So wurde der Tanz zur verkörperten Minnepoesie. Zu einiger Abwechselung bildeten die Tanzenden wohl auch einen Kreis und gingen singend und den Gesang mit Gesten begleitend in der Runde, aus welchem Rundgange die von unseren Großvätern und Großmüttern her noch wohlgekannte „lange Reihe“ entstand, indem man Hand in Hand dem Vortänzer folgte, der sich in mancherlei Wendungen und Bewegungen erging. Besonders zeichnete sich, wie Wolfram von Eschenbach uns lehrt, Thüringen, das auch noch jetzt viel durchtanzte, durch Erfindung neuer Tanzweisen aus. Neben dem gemessenen Schleiftanz entwickelte sich schon bald der Sprungtanz, der im Gegensatze zu jenem den Namen Reihentanz führte. Bei den Rittern und Edelfrauen konnte derselbe schon darum nicht zur rechten Entfaltung kommen, weil die langen Schnabelschuhe beider Geschlechter und die langen Schleppen der Frauenkleider in dieser Richtung ein beschränkendes Nichtweiter auferlegten. Die eigentlichen Pflanzstätten für den Reihentanz waren die Tanzpläne der Handwerker und Dörfler. Doch gebehrdete sich der wilde losgelassene Naturtrieb des Volkes oft sehr unbändig, sodaß Kirche und Rathhaus öfter ihr Veto einlegten. „Sie sprang,“ heißt es in einem alten Liede von einer tanzenden Dorfschönen, „mehr denn eine Klafter lang und noch höher.“

Noch im Laufe des vierzehnten Jahrhunderts ging der Schleif- und Reihentanz allmählich über in den Rund-. und Drehtanz. An die Stelle der sogenanntem deutschen Führung, des Geleitens Hand in Hand, trat unter wälschem Einflusse das dadurch bedingte engere Umfassen der Tanzenden, nicht ohne energischen, aber doch vergeblichen Widerstand der sittenstrengen Obrigkeit, die sich bis zu einer Strafe von fünf Pfund Heller gegen die freveln Pfleger der neuen Mode verstieg. So entstand unter harten Geburtswehen der deutsche Walzer und die ganze Reihe der vielfach aus dem Auslande importirten Rundtänze.

BEREITGESTELLTES MATERIAL:
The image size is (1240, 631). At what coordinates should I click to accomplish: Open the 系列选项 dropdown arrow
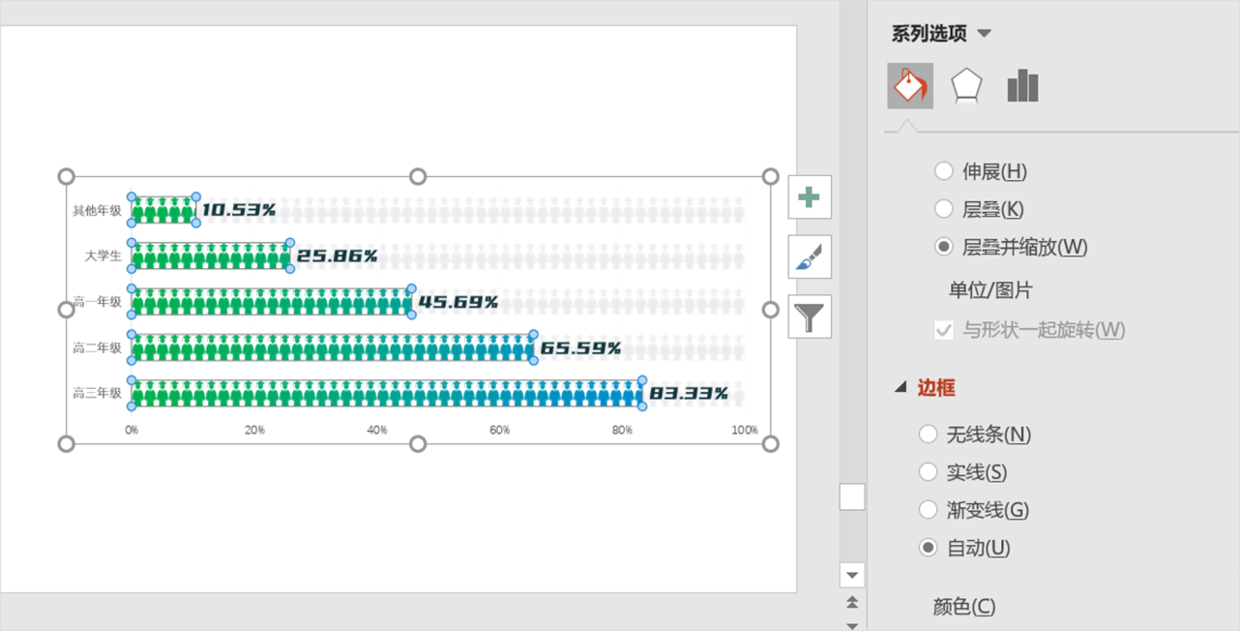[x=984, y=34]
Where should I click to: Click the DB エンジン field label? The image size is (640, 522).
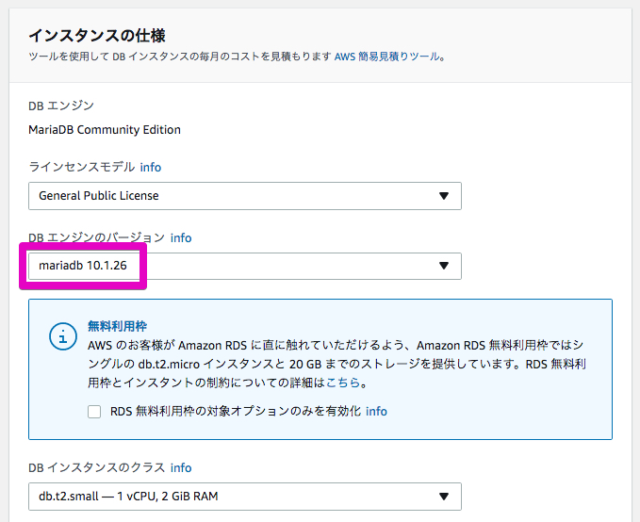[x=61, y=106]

ZU ERLEDIGENDE AUFGABE:
Welche Strafe verhängte die sittenstrenge Obrigkeit laut dem Textausschnitt gegen die Anhänger der neuen Tanzmode?

ANTWORT:
Eine Strafe von bis zu fünf Pfund Heller.